Genome-wide SNP genotyping
We used the same samples and quality-filtered reads included in our
previous study on the genetic architecture of limb length in A.
sagrei (Bock et al., 2021). This sampling includes the A. sagreimales used here for dewlap measurements, non-native population samples
obtained earlier in the invasion (i.e., in 2003), and samples from the
native range of A. sagrei . Using quality-filtered reads for all
samples (see detailed methods in Bock et al., 2021), we repeated the SNP
calling and variant filtering steps based on version 2.1 of the A.
sagrei genome, which recently became available (Geneva et al., 2021).
Reads were aligned to the genome using the dDocent v2.2.20 pipeline
(Puritz et al., 2014), and SNPs were called using Freebayes v. 1.3.2
(Garrison & Marth, 2012).
Filtering of the resultant variant calls was implemented using vcflib
(https://github.com/vcflib/vcflib) and consisted of sequential steps
based on number of alleles (i.e., keeping only biallelic markers), type
of variant (i.e., keeping only SNPs), read mapping quality (i.e., using
SNPs with a MAPQ score > 20), and depth of sequencing
(i.e., keeping only genotypes with DP > 7). For the
remaining filtered SNPs, we used BCFtools v.1.9 (Narasimhan et al.,
2016) to subset genotypes corresponding to the sequenced A.
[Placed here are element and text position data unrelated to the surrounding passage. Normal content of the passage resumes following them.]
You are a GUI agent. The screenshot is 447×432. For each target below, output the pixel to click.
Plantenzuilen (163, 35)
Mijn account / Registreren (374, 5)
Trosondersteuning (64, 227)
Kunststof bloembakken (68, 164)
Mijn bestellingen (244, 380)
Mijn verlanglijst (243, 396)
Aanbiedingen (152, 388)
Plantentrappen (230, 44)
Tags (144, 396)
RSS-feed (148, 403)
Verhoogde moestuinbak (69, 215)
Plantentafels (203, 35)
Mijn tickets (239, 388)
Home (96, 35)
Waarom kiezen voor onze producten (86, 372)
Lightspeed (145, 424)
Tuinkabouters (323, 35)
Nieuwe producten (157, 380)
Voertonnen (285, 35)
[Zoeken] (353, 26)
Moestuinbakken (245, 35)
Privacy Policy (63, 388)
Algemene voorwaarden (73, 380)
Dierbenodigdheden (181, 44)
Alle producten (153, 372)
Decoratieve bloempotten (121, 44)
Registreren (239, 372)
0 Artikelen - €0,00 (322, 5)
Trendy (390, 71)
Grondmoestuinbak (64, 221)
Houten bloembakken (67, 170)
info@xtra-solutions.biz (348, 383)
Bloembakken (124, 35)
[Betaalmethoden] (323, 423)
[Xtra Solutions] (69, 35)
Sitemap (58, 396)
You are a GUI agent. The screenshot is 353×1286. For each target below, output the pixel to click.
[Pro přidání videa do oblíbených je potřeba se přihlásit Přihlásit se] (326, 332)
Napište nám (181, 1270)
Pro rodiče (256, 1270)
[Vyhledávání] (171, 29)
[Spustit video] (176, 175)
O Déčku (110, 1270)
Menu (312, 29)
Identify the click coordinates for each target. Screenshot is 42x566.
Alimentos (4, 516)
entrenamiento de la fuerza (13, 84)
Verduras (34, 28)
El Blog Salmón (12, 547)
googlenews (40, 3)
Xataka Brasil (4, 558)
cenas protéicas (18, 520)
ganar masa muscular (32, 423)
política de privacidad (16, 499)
sagrei individuals obtained in 2018 from Florida and Georgia, for which
dewlap trait data was also available (N = 561). Of the 561
samples, nine were sequenced in duplicate, resulting in 570 total
sequencing libraries. We then kept only SNPs with data at more than 70%
of samples and only SNPs with a minor allele frequency >
1%, and calculated identity-by-state (IBS) between samples using the
SNPrelate R package (v. 1.19.4; Zheng et al., 2012). Following previous
studies (e.g., Bock et al., 2021), we relied on IBS values between DNA
replicates to estimate the rate of genotyping errors in our dataset. We
then kept one replicate per sample and repeated the 70% call rate and
minor allele frequency filters described above across all 561
genetically distinct samples. Finally, we removed one sample that had
missing data at more than 30% of the final filtered SNPs, keeping the
remaining 560 genotypes for downstream analyses.
Of the resulting filtered SNPs, we removed candidate gametolog SNPs
following Bock et al. (2021). These gametolog SNPs occur on the X
chromosome of A. sagrei (Geneva et al., 2021) and are a result of
homology between the X chromosome (i.e., scaffold 7 in the A.
sagrei v2.1 genome assembly) and the Y chromosome, which is currently
not included in the genome assembly. After gametolog removal, we
excluded markers that were in strong linkage disequilibrium (i.e.
r2 > 0.4), by scanning the genome in
5,000 SNP windows, using ‘–indep-pairwise’ option in PLINK (v1.9;
Purcell et al., 2007). We then kept all SNPs located on the largest 14
scaffolds of the genome assembly, which correspond to the known number
of chromosomes for A. sagrei and cover more than 99% of the
total assembly length (Geneva et al., 2021).